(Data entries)

+-------+

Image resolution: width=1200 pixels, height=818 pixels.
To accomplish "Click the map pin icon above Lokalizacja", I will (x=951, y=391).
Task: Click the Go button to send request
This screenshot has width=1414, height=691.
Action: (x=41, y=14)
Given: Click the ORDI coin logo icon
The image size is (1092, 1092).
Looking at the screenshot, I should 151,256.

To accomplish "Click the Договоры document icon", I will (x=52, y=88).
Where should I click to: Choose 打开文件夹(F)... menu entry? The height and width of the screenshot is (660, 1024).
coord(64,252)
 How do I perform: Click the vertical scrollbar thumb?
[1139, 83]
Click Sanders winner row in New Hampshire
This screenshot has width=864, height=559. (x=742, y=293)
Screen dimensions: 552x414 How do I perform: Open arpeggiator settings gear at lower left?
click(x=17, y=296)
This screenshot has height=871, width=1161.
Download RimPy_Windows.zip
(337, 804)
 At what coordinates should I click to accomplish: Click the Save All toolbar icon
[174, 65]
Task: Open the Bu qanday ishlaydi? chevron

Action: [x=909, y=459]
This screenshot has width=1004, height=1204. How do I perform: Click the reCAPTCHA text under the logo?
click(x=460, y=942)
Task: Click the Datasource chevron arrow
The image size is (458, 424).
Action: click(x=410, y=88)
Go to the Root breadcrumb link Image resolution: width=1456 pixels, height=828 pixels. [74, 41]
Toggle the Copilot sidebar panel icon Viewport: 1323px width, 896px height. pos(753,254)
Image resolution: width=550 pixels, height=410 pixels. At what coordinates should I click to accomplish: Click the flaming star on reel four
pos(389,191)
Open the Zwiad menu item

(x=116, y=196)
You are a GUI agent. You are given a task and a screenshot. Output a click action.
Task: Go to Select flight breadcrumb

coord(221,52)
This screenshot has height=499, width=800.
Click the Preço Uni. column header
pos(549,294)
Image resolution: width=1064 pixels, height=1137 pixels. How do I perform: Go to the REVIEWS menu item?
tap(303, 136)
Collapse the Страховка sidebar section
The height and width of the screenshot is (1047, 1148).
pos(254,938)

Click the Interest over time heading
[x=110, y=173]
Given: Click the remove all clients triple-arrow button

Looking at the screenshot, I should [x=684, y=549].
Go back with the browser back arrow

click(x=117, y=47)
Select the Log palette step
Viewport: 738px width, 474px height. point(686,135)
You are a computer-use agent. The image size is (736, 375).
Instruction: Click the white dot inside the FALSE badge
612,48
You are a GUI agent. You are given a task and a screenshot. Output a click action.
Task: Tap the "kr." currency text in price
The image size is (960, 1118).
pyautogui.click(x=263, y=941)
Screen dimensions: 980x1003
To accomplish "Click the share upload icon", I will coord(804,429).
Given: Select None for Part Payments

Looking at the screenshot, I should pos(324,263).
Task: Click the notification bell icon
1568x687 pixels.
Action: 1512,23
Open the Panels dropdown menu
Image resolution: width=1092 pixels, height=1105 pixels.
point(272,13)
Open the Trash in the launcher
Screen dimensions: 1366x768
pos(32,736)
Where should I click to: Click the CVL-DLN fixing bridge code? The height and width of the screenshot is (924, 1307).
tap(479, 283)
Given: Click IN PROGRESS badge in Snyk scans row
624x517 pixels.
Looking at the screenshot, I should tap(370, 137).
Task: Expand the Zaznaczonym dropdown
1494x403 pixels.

+-------+

__What you have to do__:
Your task is to restate, word for word, only those lines above that fall between the line holding "Screen dimensions: 552x414" and the line holding "Task: Click the Datasource chevron arrow", inclusive.

__Answer area__:
Screen dimensions: 552x414 How do I perform: Open arpeggiator settings gear at lower left?
click(x=17, y=296)
This screenshot has height=871, width=1161.
Download RimPy_Windows.zip
(337, 804)
 At what coordinates should I click to accomplish: Click the Save All toolbar icon
[174, 65]
Task: Open the Bu qanday ishlaydi? chevron

Action: [x=909, y=459]
This screenshot has width=1004, height=1204. How do I perform: Click the reCAPTCHA text under the logo?
click(x=460, y=942)
Task: Click the Datasource chevron arrow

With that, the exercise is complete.